**Data extract**:
● ● ●

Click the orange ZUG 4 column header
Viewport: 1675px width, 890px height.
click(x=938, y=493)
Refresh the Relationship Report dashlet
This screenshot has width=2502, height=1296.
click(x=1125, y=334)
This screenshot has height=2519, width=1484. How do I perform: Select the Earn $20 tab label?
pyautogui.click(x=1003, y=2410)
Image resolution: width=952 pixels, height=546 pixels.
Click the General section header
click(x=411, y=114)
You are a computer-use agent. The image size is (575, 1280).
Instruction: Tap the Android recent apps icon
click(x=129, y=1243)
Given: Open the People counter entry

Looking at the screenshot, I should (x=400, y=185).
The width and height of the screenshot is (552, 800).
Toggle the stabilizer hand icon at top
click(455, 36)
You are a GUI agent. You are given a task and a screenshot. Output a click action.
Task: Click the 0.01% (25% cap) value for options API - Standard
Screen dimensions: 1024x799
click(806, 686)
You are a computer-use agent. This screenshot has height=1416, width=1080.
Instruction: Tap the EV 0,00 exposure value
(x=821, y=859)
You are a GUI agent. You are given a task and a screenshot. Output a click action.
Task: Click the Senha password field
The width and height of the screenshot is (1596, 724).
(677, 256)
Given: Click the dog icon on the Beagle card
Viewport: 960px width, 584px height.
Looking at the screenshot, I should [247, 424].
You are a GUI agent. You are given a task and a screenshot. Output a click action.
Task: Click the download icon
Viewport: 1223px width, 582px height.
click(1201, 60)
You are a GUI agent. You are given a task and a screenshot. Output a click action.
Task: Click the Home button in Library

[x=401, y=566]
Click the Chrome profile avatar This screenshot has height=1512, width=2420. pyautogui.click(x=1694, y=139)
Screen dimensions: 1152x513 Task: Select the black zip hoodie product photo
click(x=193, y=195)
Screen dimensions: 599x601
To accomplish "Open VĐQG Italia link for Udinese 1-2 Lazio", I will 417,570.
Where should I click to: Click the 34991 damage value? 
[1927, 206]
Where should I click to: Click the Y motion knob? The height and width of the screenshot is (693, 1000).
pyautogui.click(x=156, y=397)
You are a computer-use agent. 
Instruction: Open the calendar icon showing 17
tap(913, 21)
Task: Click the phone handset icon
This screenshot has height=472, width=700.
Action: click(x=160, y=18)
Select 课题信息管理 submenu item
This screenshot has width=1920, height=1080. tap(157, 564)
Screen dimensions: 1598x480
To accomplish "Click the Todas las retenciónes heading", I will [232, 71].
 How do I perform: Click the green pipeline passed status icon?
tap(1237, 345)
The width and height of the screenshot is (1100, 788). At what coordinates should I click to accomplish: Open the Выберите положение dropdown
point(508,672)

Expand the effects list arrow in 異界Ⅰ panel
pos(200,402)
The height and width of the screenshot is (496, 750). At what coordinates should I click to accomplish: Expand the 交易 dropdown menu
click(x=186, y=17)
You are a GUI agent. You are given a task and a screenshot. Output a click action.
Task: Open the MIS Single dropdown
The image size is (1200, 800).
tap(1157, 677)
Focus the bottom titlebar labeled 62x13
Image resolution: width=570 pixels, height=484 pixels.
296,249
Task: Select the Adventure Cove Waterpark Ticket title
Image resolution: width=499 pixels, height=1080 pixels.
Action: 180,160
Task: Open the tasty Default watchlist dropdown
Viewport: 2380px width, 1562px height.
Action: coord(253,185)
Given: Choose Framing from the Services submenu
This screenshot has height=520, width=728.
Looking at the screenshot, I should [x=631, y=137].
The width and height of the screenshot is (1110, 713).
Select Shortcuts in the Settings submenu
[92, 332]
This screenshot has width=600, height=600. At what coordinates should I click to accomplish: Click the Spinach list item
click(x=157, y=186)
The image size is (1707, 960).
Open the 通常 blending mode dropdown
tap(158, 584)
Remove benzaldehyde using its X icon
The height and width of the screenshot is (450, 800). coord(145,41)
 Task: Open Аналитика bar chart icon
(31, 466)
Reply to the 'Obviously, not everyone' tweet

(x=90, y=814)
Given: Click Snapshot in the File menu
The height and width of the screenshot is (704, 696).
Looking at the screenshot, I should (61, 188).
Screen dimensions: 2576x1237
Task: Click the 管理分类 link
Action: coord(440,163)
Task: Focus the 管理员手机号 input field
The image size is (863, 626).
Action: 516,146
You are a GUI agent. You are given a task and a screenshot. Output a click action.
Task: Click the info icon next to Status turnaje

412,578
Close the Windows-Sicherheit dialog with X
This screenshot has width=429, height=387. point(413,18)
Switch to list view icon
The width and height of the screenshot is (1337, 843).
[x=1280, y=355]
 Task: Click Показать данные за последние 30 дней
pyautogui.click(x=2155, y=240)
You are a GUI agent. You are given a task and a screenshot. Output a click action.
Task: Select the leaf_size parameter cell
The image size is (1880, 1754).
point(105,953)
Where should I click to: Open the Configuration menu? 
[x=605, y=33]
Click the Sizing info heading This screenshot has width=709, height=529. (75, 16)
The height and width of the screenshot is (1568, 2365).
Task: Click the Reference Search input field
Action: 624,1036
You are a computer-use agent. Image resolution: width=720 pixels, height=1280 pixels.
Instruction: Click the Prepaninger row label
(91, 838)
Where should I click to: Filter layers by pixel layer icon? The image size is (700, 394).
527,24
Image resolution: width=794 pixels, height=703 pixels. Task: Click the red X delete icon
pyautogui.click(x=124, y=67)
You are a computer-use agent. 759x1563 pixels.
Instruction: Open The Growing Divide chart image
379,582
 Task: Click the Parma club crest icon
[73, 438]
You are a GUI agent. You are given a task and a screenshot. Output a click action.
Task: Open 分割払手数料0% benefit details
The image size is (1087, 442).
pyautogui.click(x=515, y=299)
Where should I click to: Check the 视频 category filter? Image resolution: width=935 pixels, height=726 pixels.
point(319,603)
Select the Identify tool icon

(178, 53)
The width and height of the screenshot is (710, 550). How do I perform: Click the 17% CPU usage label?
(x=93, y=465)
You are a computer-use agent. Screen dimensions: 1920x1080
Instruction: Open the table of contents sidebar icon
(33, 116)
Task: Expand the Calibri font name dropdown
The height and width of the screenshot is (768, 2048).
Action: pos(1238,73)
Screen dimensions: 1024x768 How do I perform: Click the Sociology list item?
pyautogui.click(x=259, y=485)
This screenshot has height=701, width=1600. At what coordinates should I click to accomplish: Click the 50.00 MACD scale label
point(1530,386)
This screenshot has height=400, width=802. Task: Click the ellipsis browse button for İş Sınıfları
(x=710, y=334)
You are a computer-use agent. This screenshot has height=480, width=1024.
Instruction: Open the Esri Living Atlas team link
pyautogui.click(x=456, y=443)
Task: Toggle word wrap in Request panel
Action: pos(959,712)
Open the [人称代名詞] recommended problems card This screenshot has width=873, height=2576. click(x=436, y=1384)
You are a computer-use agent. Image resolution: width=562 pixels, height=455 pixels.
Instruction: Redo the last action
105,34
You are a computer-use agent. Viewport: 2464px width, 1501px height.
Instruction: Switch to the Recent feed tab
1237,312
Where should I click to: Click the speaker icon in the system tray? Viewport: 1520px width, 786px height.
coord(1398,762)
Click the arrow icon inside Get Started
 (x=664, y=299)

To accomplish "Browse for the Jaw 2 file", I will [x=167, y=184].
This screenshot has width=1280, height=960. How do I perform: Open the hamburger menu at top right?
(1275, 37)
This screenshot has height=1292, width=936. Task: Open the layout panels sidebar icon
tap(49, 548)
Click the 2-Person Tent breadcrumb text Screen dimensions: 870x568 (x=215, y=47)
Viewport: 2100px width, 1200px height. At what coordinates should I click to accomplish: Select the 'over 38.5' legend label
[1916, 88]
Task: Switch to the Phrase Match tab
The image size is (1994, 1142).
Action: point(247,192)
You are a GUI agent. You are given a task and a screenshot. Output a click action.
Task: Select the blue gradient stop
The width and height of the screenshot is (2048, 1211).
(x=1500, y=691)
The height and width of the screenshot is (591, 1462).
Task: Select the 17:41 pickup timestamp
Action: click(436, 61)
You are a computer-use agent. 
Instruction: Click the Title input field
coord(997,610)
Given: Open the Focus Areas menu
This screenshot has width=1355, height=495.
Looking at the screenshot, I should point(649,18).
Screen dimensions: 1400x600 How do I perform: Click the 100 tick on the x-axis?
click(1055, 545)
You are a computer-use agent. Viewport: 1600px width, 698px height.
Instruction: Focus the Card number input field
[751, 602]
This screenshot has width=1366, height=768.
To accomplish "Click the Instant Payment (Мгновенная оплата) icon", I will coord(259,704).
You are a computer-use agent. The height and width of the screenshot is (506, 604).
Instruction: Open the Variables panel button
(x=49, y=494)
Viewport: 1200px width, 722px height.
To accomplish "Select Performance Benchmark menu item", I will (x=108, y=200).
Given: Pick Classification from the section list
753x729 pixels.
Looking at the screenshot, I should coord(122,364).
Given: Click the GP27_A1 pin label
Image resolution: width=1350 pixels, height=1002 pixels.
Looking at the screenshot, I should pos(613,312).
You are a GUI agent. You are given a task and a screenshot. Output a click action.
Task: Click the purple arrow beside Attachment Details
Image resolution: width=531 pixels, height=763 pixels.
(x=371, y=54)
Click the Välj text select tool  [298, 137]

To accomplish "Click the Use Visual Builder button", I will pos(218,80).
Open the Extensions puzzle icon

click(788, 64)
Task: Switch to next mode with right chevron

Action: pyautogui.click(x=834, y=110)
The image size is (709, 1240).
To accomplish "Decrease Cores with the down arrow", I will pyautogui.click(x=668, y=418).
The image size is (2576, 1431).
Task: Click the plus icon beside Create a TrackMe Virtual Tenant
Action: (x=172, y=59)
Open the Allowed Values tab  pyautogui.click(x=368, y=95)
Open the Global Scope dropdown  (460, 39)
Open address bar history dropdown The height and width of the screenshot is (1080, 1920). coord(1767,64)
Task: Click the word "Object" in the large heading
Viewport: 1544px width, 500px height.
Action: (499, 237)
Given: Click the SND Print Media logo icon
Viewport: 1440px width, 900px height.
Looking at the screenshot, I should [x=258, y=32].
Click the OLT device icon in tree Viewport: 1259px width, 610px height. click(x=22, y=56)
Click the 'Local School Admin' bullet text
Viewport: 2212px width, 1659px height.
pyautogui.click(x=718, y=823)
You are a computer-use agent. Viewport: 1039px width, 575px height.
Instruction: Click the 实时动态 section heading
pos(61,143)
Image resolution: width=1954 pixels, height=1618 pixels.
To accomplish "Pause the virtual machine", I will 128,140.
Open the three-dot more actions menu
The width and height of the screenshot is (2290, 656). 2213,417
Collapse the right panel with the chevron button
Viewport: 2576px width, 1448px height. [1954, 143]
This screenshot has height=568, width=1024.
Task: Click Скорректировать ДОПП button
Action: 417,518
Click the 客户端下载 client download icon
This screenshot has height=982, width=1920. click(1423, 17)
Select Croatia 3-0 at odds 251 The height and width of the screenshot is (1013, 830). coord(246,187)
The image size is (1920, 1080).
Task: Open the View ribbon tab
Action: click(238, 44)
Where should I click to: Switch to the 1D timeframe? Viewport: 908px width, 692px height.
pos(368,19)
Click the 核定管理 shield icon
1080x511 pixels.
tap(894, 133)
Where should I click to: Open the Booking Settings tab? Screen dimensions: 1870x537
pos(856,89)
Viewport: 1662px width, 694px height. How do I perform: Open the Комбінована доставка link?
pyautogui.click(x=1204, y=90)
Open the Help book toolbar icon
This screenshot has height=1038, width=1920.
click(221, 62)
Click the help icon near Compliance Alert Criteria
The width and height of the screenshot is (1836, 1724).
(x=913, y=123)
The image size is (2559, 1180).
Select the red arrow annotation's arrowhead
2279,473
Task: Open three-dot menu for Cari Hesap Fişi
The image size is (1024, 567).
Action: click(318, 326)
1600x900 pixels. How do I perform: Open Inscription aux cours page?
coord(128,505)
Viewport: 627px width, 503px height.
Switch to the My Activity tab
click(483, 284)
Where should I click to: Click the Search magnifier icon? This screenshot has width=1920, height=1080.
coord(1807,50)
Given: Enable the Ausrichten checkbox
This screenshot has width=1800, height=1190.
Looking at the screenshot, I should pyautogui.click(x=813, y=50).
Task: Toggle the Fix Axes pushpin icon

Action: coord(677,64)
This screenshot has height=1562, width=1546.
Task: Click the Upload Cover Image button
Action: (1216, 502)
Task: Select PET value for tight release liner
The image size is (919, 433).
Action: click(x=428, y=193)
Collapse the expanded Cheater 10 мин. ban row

● ● ●

**What this task involves**:
Can you copy out, word for word, every line from the one containing "Viewport: 1200px width, 722px height." through the one containing "Action: pyautogui.click(x=834, y=110)", with both of those lines included?

**Answer to the task**:
Viewport: 1200px width, 722px height.
To accomplish "Select Performance Benchmark menu item", I will (x=108, y=200).
Given: Pick Classification from the section list
753x729 pixels.
Looking at the screenshot, I should coord(122,364).
Given: Click the GP27_A1 pin label
Image resolution: width=1350 pixels, height=1002 pixels.
Looking at the screenshot, I should pos(613,312).
You are a GUI agent. You are given a task and a screenshot. Output a click action.
Task: Click the purple arrow beside Attachment Details
Image resolution: width=531 pixels, height=763 pixels.
(x=371, y=54)
Click the Välj text select tool  [298, 137]

To accomplish "Click the Use Visual Builder button", I will pos(218,80).
Open the Extensions puzzle icon

click(788, 64)
Task: Switch to next mode with right chevron

Action: pyautogui.click(x=834, y=110)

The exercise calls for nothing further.